At the end of the day, the goals are simple: safety and security.
Jodi Rell
There's an excellent document providing guidance and approaches to securing access and connectivity to data in ADLS from Databricks. There are six security patterns proposed in this reference, and I do recommend implementing each of them, to understand better which one will perfectly fit your needs. In this tutorial we going to cover one if these security patterns, that the reference authors called 'Session Scoped Service Principal'. Up we go!
Session scoped Service principal
This pattern allows governing the access control at the session level so we were able to share our cluster by multiple groups of users, each using a set of service principal credentials. At first, I have tried creating a service principal and a mount point using this service principal at the desired level to better understand underlying mechanism. As the reference required certain level of expertise, there was no explanation of how to create a service principal. Not surprisingly, for a rookie developers as myself, it would be quite useful. Here's the complete guide, hopefully you will find it useful. Here I will just provide a brief summary of the steps I implemented to create a service principal and mount it to the desired folder at the desired level.
Create Azure AD application and service principal
Sign in to your Azure Account through the Azure portal.
Select Azure Active Directory.
Select App registrations.
Select New registration.
Name the application. Select a supported account type, which determines who can use the application. Under Redirect URI, select Web for the type of application you want to create. Enter the URI where the access token is sent to. You can't create credentials for a Native application. You can't use that type for an automated application. After setting the values, select Register.
Set up service principal to use it in scripts and apps
Go to your ADLS resource on the Azure portal
Select the particular folder/container to assign the application to.
Select Access control (IAM).
Select Add role assignment.
Select the role you wish to assign to the application. For example, to allow the application to execute actions like reboot, start and stop instances, select the Contributor role.
N.B. we've assigned a Blob Data Contributor role to each of our Service Principals.
Get tenant and app ID values for signing in
Select Azure Active Directory.
From App registrations in Azure AD, select your application.
Copy the Directory (tenant) ID and store it in your application code. The directory (tenant) ID can also be found in the default directory overview page.
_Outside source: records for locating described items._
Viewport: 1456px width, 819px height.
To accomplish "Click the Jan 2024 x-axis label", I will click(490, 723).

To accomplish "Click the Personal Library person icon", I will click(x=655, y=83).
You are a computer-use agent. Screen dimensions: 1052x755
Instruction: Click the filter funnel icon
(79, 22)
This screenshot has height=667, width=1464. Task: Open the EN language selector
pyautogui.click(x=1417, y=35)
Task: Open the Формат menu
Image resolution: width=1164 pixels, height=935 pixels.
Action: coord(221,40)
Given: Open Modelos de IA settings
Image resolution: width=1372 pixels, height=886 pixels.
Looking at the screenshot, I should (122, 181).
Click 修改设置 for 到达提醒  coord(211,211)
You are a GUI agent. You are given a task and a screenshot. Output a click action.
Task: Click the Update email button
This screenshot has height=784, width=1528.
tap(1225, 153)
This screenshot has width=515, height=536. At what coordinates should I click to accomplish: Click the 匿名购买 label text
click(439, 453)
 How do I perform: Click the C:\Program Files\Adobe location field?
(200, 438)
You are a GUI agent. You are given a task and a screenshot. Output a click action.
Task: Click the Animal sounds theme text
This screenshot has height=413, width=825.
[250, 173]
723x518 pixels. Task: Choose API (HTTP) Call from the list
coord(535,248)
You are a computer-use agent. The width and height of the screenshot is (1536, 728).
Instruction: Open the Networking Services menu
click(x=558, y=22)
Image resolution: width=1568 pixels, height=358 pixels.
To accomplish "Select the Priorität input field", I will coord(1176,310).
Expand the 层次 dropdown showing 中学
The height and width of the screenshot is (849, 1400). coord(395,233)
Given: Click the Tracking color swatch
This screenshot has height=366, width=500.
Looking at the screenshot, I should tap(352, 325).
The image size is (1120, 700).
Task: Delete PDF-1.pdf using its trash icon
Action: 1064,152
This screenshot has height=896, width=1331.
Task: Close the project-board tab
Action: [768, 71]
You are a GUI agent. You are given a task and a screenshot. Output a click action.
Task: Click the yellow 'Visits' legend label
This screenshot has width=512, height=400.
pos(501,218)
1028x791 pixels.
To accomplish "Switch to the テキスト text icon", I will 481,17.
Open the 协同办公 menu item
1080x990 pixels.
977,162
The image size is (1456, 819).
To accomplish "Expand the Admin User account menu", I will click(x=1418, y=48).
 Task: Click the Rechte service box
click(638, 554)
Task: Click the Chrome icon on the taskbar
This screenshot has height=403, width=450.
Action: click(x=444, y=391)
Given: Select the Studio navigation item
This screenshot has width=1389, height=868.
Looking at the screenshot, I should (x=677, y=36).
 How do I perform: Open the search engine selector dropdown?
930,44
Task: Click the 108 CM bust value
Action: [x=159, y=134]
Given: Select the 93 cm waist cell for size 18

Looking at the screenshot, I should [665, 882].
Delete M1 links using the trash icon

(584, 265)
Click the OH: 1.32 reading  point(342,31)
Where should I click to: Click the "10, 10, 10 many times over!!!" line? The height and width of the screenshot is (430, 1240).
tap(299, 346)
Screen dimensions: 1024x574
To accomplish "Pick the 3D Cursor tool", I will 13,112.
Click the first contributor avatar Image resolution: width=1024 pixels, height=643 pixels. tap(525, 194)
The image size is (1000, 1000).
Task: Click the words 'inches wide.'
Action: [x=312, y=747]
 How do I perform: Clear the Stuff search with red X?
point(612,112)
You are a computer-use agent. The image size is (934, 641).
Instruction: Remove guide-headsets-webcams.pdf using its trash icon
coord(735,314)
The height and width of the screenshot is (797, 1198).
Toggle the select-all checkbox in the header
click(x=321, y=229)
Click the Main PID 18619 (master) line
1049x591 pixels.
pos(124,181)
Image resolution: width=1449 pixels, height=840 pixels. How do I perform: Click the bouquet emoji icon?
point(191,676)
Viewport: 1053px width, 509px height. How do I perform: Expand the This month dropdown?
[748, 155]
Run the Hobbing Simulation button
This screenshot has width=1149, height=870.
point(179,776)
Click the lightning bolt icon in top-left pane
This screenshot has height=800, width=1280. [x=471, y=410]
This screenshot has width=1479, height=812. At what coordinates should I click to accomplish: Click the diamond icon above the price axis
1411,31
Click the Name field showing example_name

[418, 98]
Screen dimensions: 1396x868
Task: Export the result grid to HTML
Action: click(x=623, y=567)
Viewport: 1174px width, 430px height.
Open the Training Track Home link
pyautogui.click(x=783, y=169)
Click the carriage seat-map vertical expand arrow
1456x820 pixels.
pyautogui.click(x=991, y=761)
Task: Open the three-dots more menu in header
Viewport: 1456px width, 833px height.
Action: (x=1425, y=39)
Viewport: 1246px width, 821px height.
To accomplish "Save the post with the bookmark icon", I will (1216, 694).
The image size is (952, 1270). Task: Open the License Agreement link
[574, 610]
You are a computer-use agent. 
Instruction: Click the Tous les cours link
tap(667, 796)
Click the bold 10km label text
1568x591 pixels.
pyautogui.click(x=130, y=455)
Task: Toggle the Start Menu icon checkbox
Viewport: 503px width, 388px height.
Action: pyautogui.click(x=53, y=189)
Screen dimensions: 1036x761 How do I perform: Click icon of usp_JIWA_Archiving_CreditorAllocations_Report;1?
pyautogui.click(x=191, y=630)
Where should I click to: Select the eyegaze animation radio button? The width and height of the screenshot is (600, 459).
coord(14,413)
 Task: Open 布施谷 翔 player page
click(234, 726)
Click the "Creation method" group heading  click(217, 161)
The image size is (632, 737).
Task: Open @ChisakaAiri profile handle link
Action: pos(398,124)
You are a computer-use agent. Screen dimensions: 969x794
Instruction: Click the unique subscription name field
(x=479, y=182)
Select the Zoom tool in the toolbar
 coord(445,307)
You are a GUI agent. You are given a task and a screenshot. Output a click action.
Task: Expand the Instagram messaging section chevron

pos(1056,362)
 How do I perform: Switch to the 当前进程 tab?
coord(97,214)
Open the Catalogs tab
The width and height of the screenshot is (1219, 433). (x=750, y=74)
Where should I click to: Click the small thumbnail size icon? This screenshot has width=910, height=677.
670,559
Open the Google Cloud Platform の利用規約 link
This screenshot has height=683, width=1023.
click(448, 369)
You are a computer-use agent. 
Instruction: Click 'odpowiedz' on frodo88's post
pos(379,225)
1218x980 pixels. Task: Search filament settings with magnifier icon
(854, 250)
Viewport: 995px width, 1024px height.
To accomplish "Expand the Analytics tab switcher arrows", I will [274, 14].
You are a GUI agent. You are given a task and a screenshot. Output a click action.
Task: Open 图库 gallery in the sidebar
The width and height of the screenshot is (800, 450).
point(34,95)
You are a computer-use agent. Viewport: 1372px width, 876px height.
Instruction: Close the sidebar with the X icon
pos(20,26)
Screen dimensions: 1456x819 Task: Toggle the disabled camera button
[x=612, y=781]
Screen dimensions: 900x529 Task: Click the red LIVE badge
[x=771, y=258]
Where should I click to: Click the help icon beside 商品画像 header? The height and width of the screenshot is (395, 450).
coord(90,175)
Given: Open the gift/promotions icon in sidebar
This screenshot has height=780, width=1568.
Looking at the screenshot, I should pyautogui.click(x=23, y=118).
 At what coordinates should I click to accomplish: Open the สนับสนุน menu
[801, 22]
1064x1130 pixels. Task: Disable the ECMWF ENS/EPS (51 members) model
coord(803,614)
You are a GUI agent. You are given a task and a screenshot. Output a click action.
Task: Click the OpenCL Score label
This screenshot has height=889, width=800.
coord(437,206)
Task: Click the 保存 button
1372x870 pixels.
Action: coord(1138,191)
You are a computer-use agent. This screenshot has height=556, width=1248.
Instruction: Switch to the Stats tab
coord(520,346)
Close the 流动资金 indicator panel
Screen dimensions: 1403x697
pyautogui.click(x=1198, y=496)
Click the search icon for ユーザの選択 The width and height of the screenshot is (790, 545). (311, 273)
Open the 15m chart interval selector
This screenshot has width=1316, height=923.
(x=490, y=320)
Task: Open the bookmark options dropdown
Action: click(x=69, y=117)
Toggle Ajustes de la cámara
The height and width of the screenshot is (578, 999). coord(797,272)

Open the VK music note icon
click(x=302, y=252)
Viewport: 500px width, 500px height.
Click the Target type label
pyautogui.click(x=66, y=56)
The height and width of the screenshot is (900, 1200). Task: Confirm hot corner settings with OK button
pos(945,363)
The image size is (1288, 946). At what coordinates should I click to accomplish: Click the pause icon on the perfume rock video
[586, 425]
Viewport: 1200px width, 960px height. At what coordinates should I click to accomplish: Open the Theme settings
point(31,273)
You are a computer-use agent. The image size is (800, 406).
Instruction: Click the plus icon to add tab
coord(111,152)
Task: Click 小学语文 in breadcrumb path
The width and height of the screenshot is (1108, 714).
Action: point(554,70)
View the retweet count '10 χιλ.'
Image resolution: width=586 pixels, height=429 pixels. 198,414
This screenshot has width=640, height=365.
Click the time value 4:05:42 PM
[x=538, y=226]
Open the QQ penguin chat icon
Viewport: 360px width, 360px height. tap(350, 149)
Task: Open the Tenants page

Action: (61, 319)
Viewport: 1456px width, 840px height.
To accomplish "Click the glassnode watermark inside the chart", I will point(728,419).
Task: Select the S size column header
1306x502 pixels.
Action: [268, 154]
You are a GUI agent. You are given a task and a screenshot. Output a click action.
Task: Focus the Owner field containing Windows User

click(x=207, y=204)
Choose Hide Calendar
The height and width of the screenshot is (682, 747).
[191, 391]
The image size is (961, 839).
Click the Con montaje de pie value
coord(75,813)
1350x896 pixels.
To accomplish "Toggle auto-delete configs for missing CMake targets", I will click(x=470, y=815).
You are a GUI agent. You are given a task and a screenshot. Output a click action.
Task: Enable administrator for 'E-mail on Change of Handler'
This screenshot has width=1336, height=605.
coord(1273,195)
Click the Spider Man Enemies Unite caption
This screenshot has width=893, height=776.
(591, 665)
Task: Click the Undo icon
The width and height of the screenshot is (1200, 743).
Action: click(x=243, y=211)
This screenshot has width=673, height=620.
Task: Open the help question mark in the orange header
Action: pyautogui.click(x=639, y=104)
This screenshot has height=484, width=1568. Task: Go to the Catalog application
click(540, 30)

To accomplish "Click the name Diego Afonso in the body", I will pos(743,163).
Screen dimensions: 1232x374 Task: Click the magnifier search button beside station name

Copy the Application ID and store it in your application code.
Select Certificates & secrets.
Select Client secrets -> New client secret.
Provide a description of the secret, and a duration. When done, select Add. After saving the client secret, the value of the client secret is displayed. Copy this value because you won't be able to retrieve the key later. You will provide the key value with the application ID to sign in as the application. Store the key value where your application can retrieve it.
I then created a high concurrency cluster to ensure resources are shared fairly among a number of concurrent users and jobs.
A High Concurrency cluster is a managed cloud resource. The key benefits of High Concurrency clusters are that they provide Apache Spark-native fine-grained sharing for maximum resource utilization and minimum query latencies.
High Concurrency clusters work only for SQL, Python, and R. The performance and security of High Concurrency clusters is provided by running user code in separate processes, which is not possible in Scala. In addition, only High Concurrency clusters support table access control. To create a High Concurrency cluster, in the Cluster Mode drop-down select High Concurrency.
We are now able to access the desired folder with our service principal.
configs = {"fs.azure.account.auth.type": "OAuth",
"fs.azure.account.oauth.provider.type": \
"org.apache.hadoop.fs.azurebfs.oauth2.ClientCredsTokenProvider",
"fs.azure.account.oauth2.client.id": \
"<application-id>",
"fs.azure.account.oauth2.client.secret": \
"<client-secret>",
"fs.azure.account.oauth2.client.endpoint": \
"https://login.microsoftonline.com/<directory-id>/oauth2/token"}
# Optionally, you can add <directory-name> to the source URI of your mount point.
dbutils.fs.mount(
source = "abfss://<file-system-name>@<storage-account-name>.\
dfs.core.windows.net/",
mount_point = "/mnt/<mount-name>",
extra_configs = configs)
N.B. <file-system-name> is simple your container name.
This already looks good, we've added some granularity and are able to control the access to the ADLS. But nevertheless, in this scenario the secret and the mount point are accessible to any user on any cluster in that workspace. Thus, you will have to create multiple workspaces to secure access to different groups of users with different permissions, which is unlikely to satisfy most security requirements - it is too coarse grained, much like RBAC on Blob containers.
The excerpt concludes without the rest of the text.